Work instruction :: Where a line of the data below has the string "agent", copy that line.

Records provided ::
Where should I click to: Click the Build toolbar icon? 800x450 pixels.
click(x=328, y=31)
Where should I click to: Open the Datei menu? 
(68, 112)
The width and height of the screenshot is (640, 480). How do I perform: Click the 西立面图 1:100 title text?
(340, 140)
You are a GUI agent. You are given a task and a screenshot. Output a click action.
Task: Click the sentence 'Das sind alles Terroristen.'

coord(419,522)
--
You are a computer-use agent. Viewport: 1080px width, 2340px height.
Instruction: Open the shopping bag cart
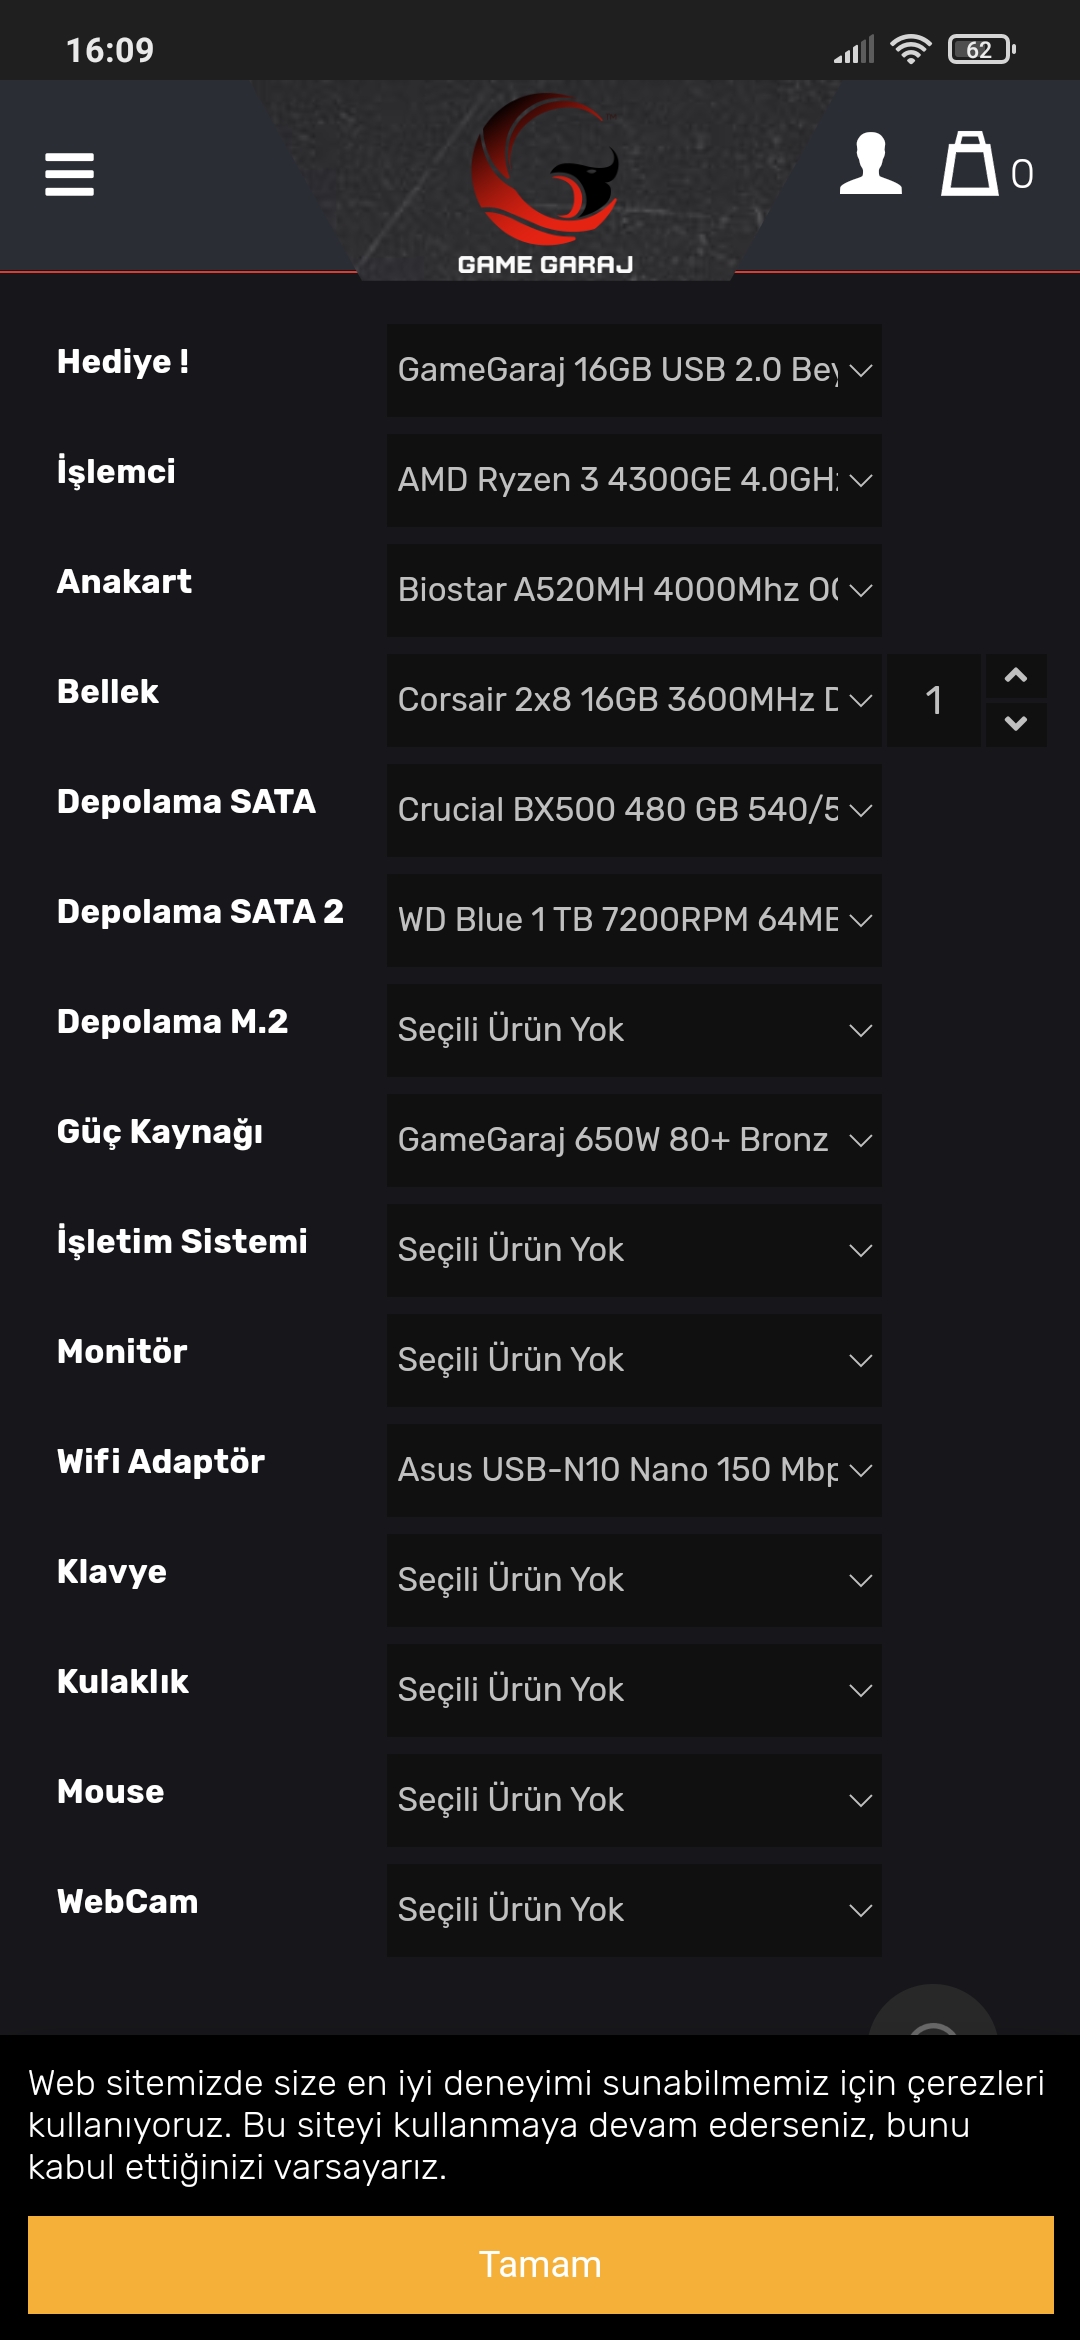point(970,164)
--
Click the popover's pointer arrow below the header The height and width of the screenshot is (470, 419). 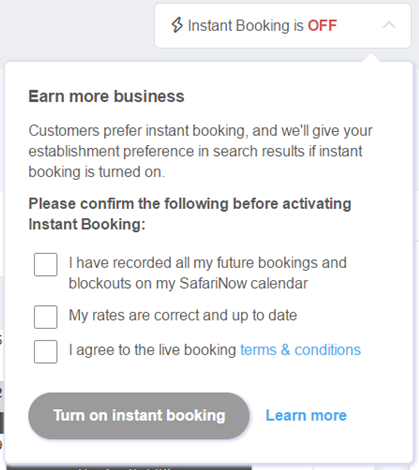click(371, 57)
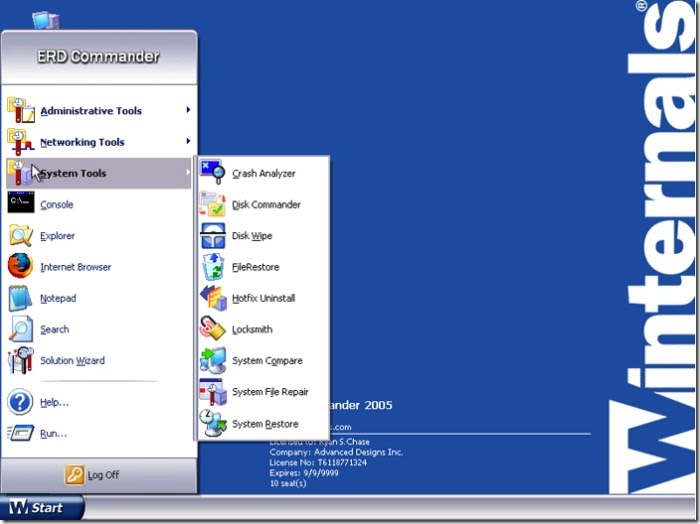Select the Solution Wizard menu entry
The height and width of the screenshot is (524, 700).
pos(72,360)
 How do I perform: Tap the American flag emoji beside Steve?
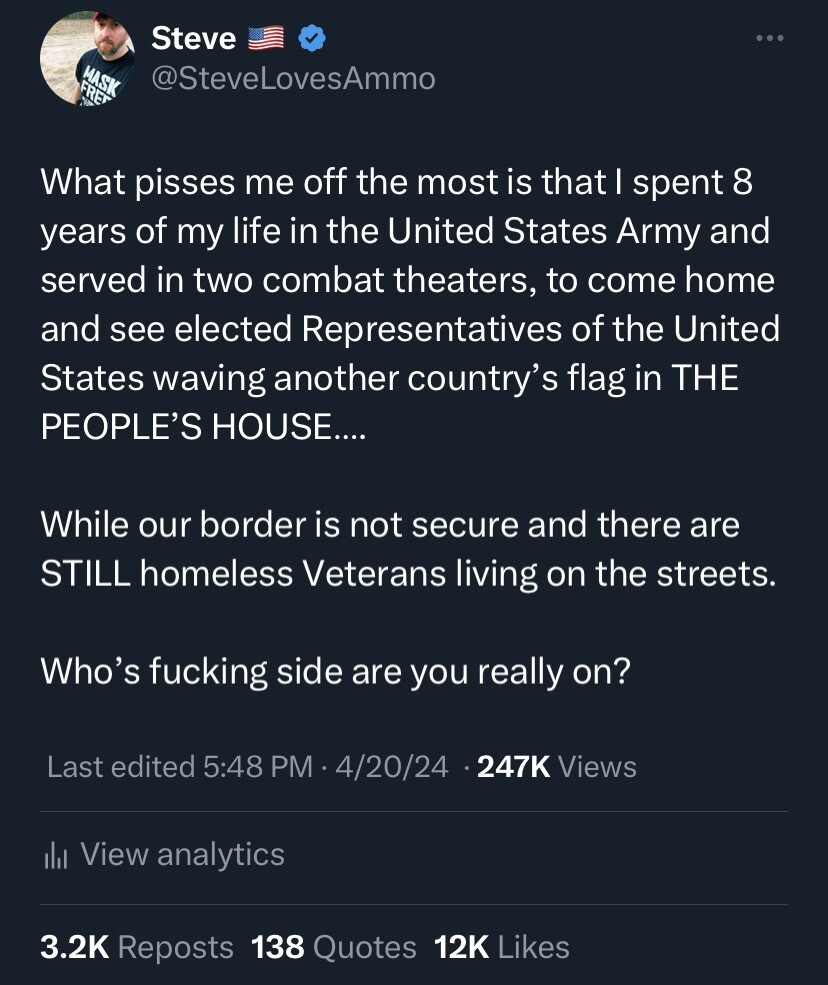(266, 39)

Result of the exercise ::
You are a GUI agent. You are given a task and a screenshot. Output a click action.
You are a computer-use agent. Viewport: 1080px width, 2340px height.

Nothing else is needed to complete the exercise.